Free-of-charge methods to recruit employees include posting ads on popular platforms such as LinkedIn, Facebook, or Jobs.com. You might also consider a premium recruitment option, such as advertising on Indeed, Glassdoor, or ZipRecruiter. Further, if you have the resources, you could consider hiring a recruitment agency to help you find talent.
Step 13: Run an Outfitting Business – Start Making Money!
Outfitting offers adventure for people of all ages, and you could make a great living doing what you love every day while giving customers outdoor memories to treasure. You’ll need to find land to lease or buy, but as long as you’re passionate about sharing your love of the great outdoors, you’ve got a great chance to build a thriving outfitting business.
You’ve outfitted yourself with business knowledge, so now it’s time to hit the entrepreneurial trail and become a big-time outfitter.
Outfitting Business FAQs
How profitable is an outfitting business?
An outfitting business can be extremely profitable. You need to have a great location and know your land well so that you can offer outstanding excursions for your guests.
How should I price my outfitting excursions?
Prices will depend on the desirability of your location, the type of wildlife, and what accommodations and services you provide. Prices range from $2,000 to $10,000 for a three-five-day excursion.
How do I ensure the safety of participants during outfitting trips?
Ensuring the safety of participants during outfitting trips involves conducting thorough risk assessments, providing appropriate safety equipment and training, having experienced guides trained in wilderness first aid, implementing emergency communication systems, monitoring weather conditions, and educating participants on safety guidelines and procedures.
How can I create unique and memorable experiences for my outfitting clients?
Tailor trips to clients’ interests and preferences, offer opportunities for learning about the local environment, provide exceptional service throughout the trip, and incorporate special activities or exclusive access to scenic locations.
Can I start an outfitting business on the side?
Starting an outfitting business on the side is possible with careful planning, time management, and dedication. Assess the demands of managing trips, logistics, and client expectations alongside other commitments. Develop a realistic business plan, acquire necessary permits and licenses, allocate resources effectively, and gradually scale up as you gain experience and grow your client base.

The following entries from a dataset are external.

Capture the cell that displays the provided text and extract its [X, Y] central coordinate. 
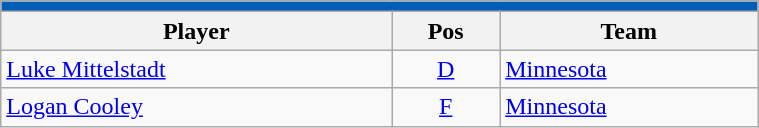
Luke Mittelstadt [196, 69]
F [446, 107]
D [446, 69]
Player [196, 31]
Pos [446, 31]
Team [629, 31]
Logan Cooley [196, 107]
Determine the [X, Y] coordinate at the center of the cell enclosing the given text.  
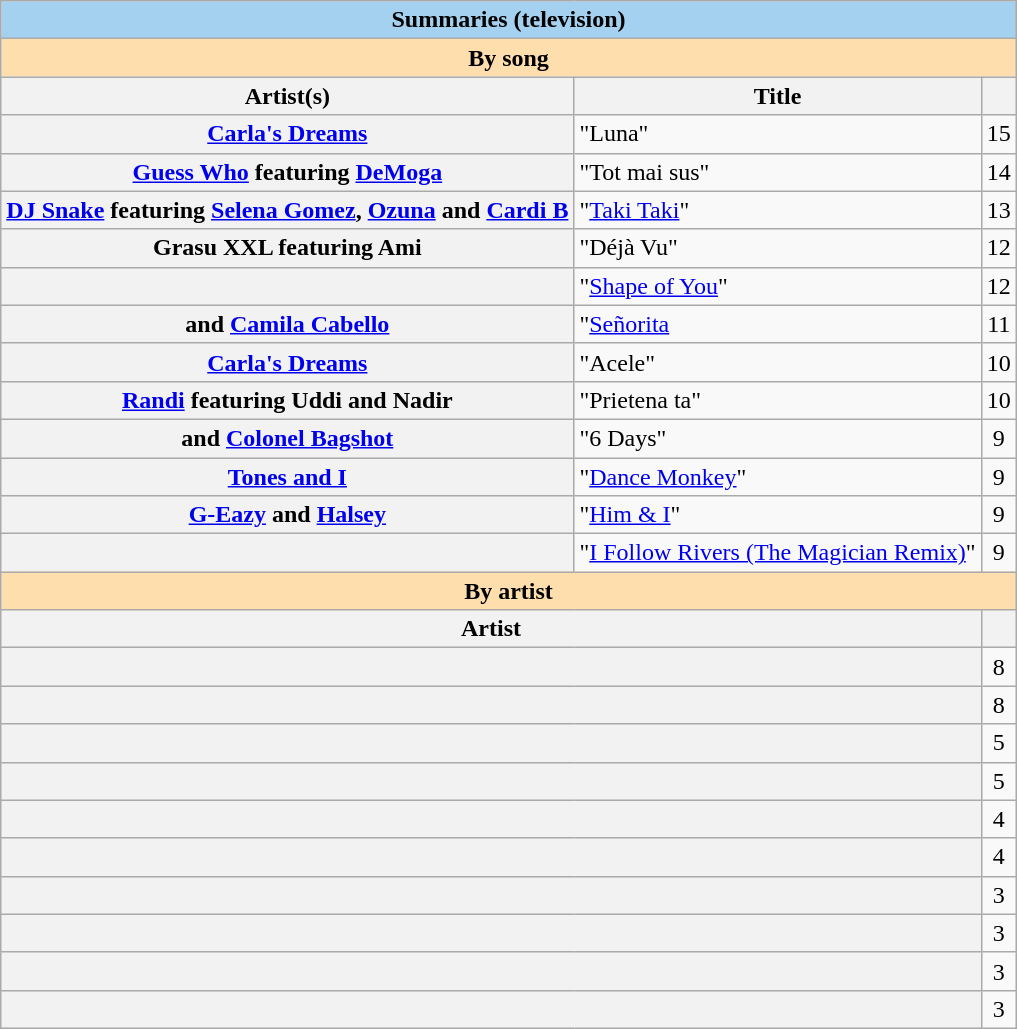
14 [998, 172]
Tones and I [288, 477]
Artist [491, 629]
Randi featuring Uddi and Nadir [288, 400]
"Acele" [778, 362]
"6 Days" [778, 438]
11 [998, 324]
and Camila Cabello [288, 324]
"Tot mai sus" [778, 172]
G-Eazy and Halsey [288, 515]
By song [508, 58]
Title [778, 96]
Summaries (television) [508, 20]
DJ Snake featuring Selena Gomez, Ozuna and Cardi B [288, 210]
and Colonel Bagshot [288, 438]
Grasu XXL featuring Ami [288, 248]
Guess Who featuring DeMoga [288, 172]
"Taki Taki" [778, 210]
"I Follow Rivers (The Magician Remix)" [778, 553]
"Dance Monkey" [778, 477]
"Luna" [778, 134]
"Señorita [778, 324]
"Déjà Vu" [778, 248]
"Him & I" [778, 515]
By artist [508, 591]
"Shape of You" [778, 286]
15 [998, 134]
Artist(s) [288, 96]
"Prietena ta" [778, 400]
13 [998, 210]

How can I differentiate my outfitting business from competitors in the industry?
To differentiate your outfitting business from competitors, consider specialized niches, exceptional customer service, unique destinations or routes, sustainability and conservation focus, and positive reviews and testimonials. Specializing in a specific niche or target market, providing personalized attention, offering unique and lesser-known destinations or routes, emphasizing sustainability practices, and showcasing positive reviews and testimonials can set your outfitting business apart and attract clients seeking distinct experiences and responsible practices.